Record extracts:
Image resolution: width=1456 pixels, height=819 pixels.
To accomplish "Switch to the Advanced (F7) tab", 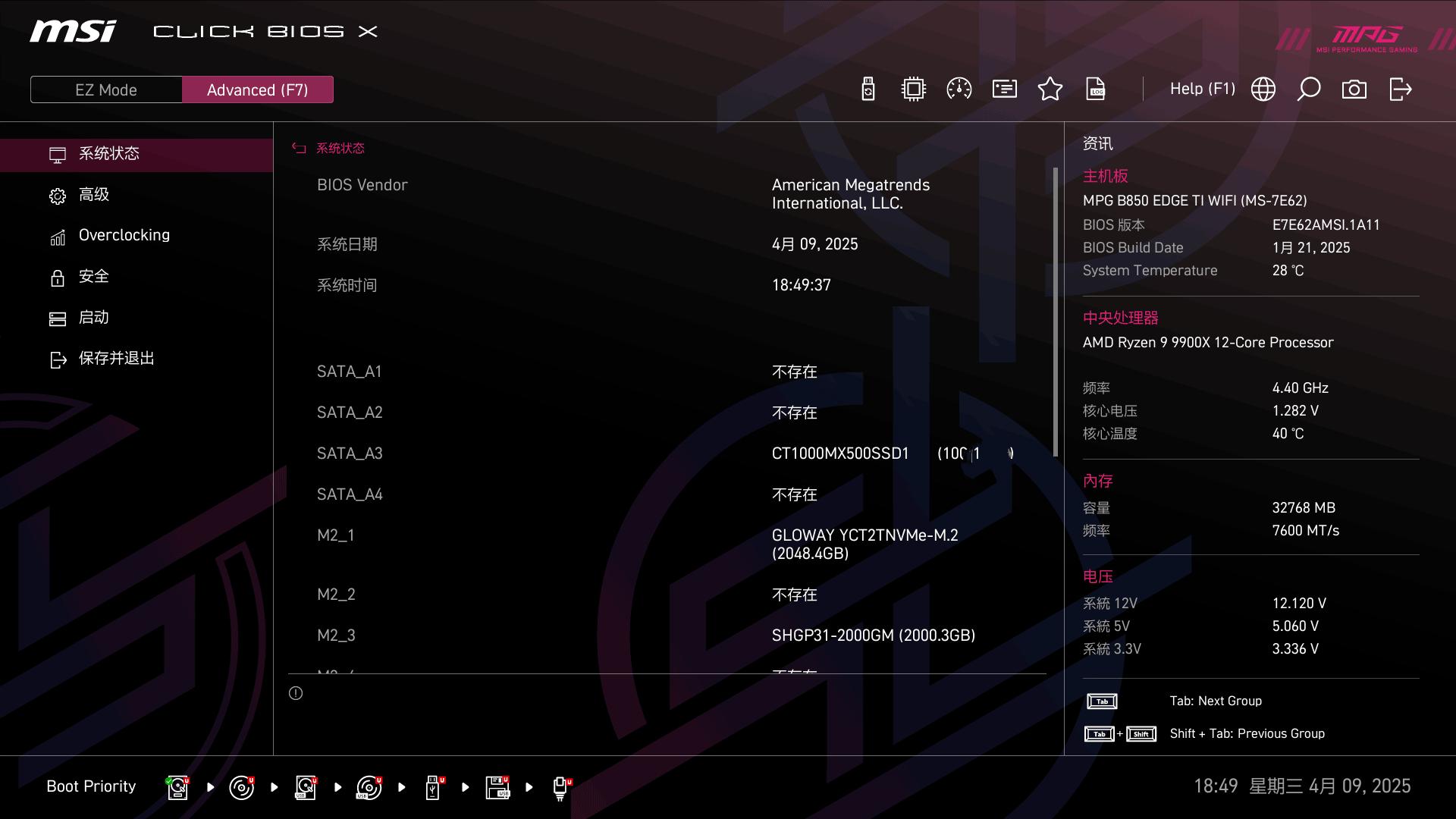I will (x=258, y=89).
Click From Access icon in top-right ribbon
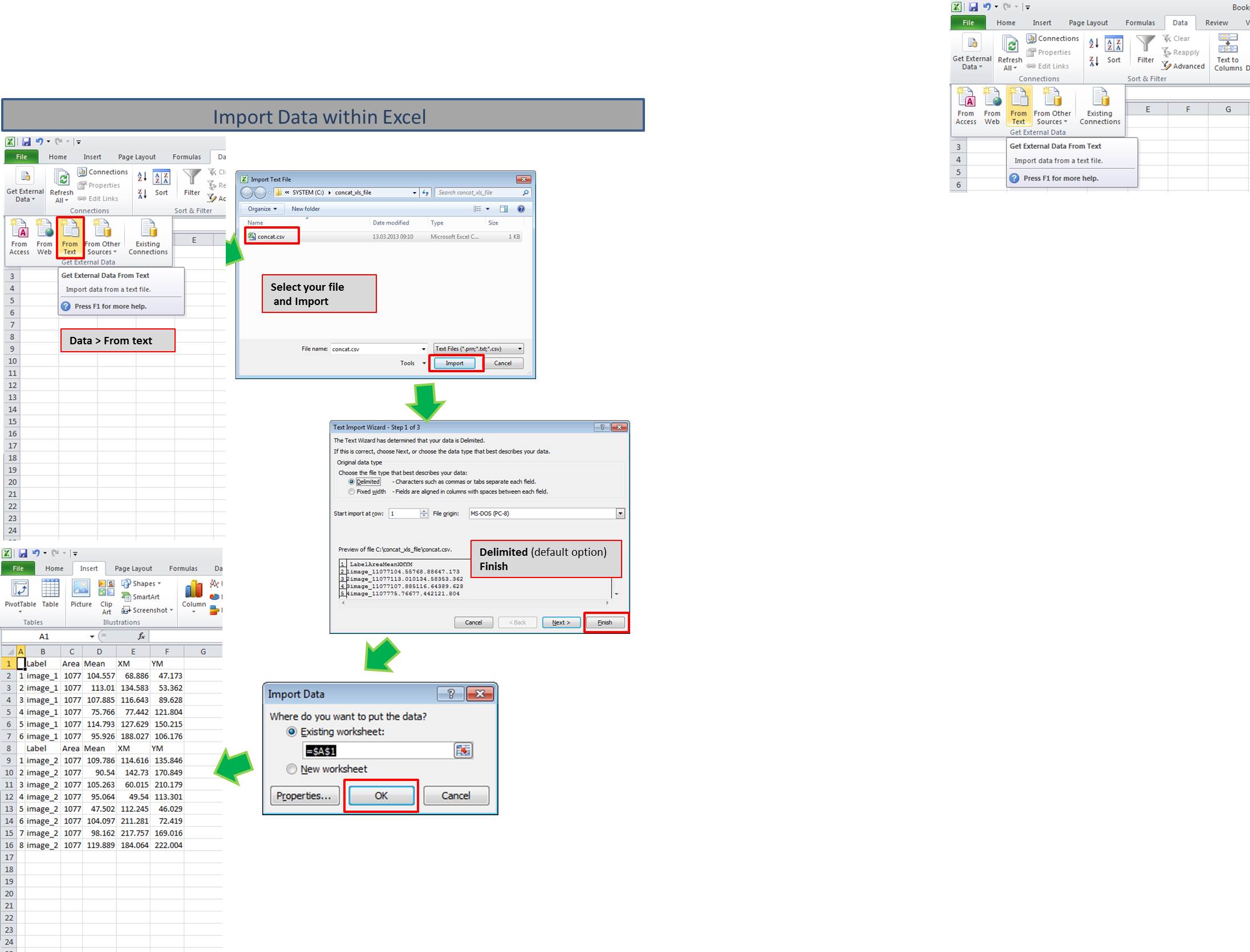 965,99
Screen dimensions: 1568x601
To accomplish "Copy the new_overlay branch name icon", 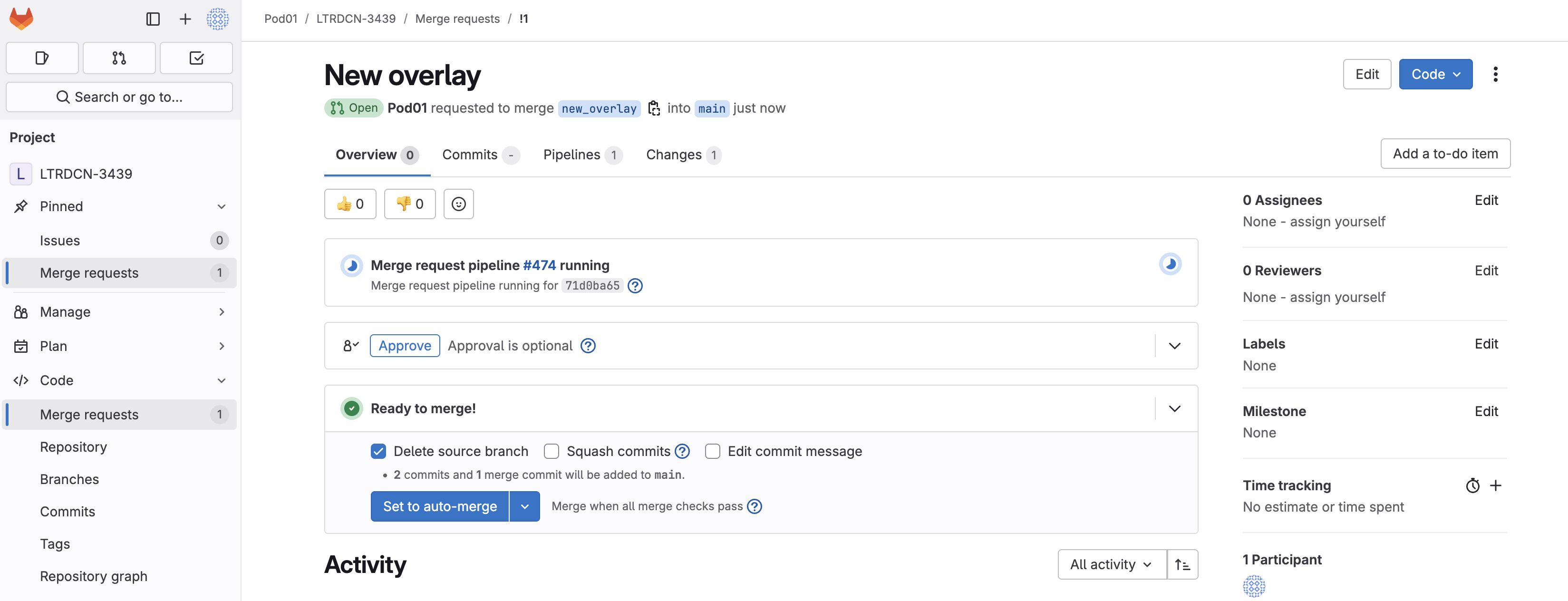I will [654, 108].
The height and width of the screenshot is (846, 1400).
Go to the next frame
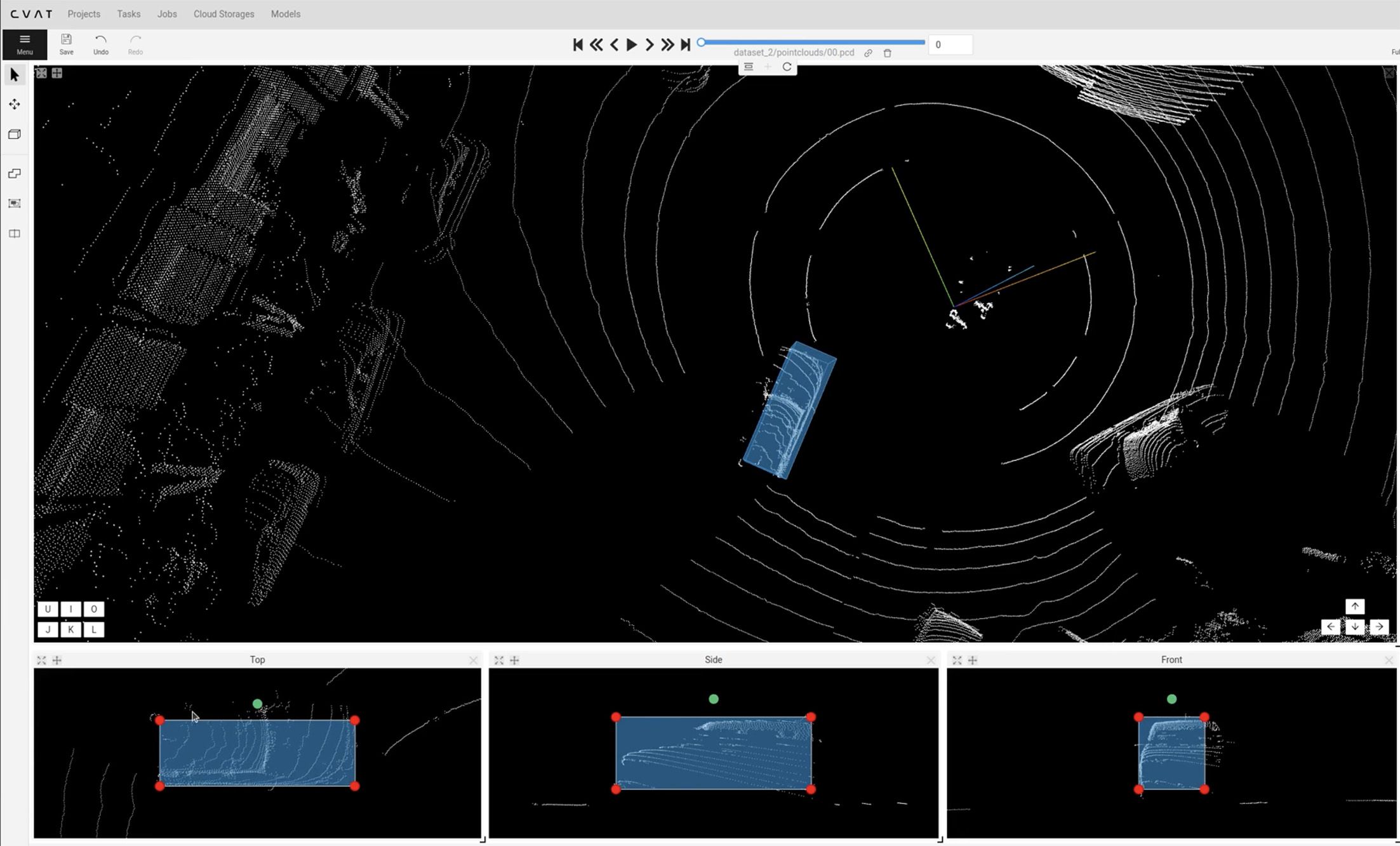tap(649, 44)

To do: Which lines above hold the string "width"? Copy each of them.

Answer space:
Image resolution: width=1456 pixels, height=819 pixels.
The height and width of the screenshot is (846, 1400).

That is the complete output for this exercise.